4.1.1. O papel do CT, do CMDCA, do Poder Legislativo e dos Tribunais de Contas

Quando da elaboração do quadro orçamentário, em especial da LOA, convém que o CMDCA e o CT, cumprindo determinação legal [13], participem ativamente desse processo para que, de posse de critérios objetivos e idôneos, afira-se a quantidade e espécie dos recursos destinados ao Orçamento Criança e Adolescente – OCA, obrigação que, de modo geral, não vem sendo cumprida a contento, o que inexoravelmente traz reflexos negativos na composição do FIA. Certo é que os papéis orçamentários não podem permanecer ilustres desconhecidos das autoridades locais, muito menos do CT e do CMDA, legítimas instâncias da sociedade organizada, razão pela qual esses, em caráter prioritário, devem monitorar a qualidade do orçamento elaborado pelo Executivo, cotejando-o com padrões objetivos coerentes com a realidade local. [14] Ressalte-se que a participação do CMDCA na elaboração do OCA, em vez de ser mera liberalidade do administrador, constitui dever deste, cujo desatendimento é capaz de macular a manutenção da proposta orçamentária enquanto decisão política que precisa guardar harmonia com o princípio da democracia participativa.

Sendo obrigatória a destinação preferencial e prioritária de verbas para tal área e ocupando o CMDCA o papel de órgão deliberativo das políticas públicas infanto-juvenis (portanto centro de decisão administrativa que vincula o gestor), não pode o Executivo eximir-se de prever recursos para subsidiar os programas de atendimento e, mais ainda, de fazê-lo na forma deliberada pelo Conselho de Direitos, desde que a decisão do colegiado esteja "em conformidade com os requisitos e pressupostos dos atos administrativos em geral e, ainda, com as regras procedimentais constantes da legislação de regência". (TAVARES, p. 379).

Para tanto, deve existir programa de formação continuada dirigido aos integrantes dos Conselhos de Direitos e Tutelar habilitando-os a compreender e discutir as três normas orçamentárias: Plano Plurianual – PPA, Lei de Diretrizes Orçamentárias – LDO e Lei Orçamentária Anual – LOA [15]. O PPA estabelece as prioridades governamentais para os três primeiros anos do mandato vigente e o inicial do subseqüente, servindo de base para as duas outras; a LDO detalha as metas do PPA a serem cumpridas no ano em vigência; por fim, a LOA estima as receitas e despesas anuais de cada rubrica orçamentária.

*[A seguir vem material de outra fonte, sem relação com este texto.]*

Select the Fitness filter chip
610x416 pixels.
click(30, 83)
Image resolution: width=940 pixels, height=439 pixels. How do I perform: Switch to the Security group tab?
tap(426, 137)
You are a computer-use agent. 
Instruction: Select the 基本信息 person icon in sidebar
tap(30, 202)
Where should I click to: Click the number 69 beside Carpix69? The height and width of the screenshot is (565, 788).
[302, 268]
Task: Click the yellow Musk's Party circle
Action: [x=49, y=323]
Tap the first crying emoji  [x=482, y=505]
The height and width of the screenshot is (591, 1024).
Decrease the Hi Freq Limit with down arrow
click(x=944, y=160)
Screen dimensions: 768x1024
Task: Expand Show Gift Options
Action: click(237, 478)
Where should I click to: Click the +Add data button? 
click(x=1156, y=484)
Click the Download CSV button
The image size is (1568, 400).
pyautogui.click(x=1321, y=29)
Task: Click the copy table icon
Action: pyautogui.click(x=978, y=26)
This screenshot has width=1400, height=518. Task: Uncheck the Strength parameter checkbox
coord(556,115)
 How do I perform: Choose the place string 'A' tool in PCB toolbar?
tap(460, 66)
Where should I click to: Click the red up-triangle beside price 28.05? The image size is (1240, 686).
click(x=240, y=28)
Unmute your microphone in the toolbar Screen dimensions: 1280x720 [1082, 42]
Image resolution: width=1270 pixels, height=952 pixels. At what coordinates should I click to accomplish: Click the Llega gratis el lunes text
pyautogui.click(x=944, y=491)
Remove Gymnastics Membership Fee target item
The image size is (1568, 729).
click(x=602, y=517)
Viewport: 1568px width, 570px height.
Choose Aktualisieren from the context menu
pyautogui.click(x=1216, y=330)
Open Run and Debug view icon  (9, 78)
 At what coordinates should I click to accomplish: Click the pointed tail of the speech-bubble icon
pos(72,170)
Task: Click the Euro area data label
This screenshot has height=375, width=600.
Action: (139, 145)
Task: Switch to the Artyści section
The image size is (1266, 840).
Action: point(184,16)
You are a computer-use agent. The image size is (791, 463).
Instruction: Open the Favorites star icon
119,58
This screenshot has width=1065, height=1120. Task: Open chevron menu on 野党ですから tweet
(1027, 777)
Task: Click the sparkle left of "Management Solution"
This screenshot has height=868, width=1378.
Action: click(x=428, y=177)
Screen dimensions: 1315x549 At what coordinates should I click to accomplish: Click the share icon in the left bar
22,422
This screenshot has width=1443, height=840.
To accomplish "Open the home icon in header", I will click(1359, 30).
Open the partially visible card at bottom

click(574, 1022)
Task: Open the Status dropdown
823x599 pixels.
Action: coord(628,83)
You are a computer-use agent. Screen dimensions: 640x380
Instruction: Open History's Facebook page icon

Respeitado o limite de suas atribuições, ambos os Conselhos devem estar articulados e preparados para atuar permanentemente sobre o tema, tanto na elaboração das três peças orçamentárias como no acompanhamento de sua execução. Como gestor do FIA, compete ao CMDCA elaborar os planos de ação (documento que define as metas deliberadas pelo Conselho, estabelecendo as atividades a serem implementadas com os recursos do FIA) e de aplicação (distribuição dos recursos para as ações escolhidas pelo CMDCA como prioritárias). Esses instrumentos devem integrar a proposta orçamentária do Executivo, para tornar reais as decisões políticas do CMDCA. Tais planos precisam ser concebidos em parceria com o Conselho Tutelar, cujos membros, por conta da lida diária com os problemas infanto-juvenis, possuem condições de assessorar a concepção da proposta orçamentária, inclusive com sugestões sobre quais as prioridades a serem trabalhadas. Não basta, contudo, que ambos os Conselhos atuem na elaboração das normas orçamentárias, precisam também fazerem-se presentes, intervindo de forma efetiva tanto previamente como durante as sessões legislativas de votação, se preciso fazendo uso da palavra, tudo para que a proposta inicial não seja desvirtuada (por ignorância ou falta de esclarecimento). Com isso, poderá surgir espaço para pôr em prática o compromisso de Vereadores, pressionados pelos Conselheiros Tutelares e de Direitos bem como por representantes de organizações não-governamentais, para que, havendo necessidade, ocorra a devida correção orçamentária.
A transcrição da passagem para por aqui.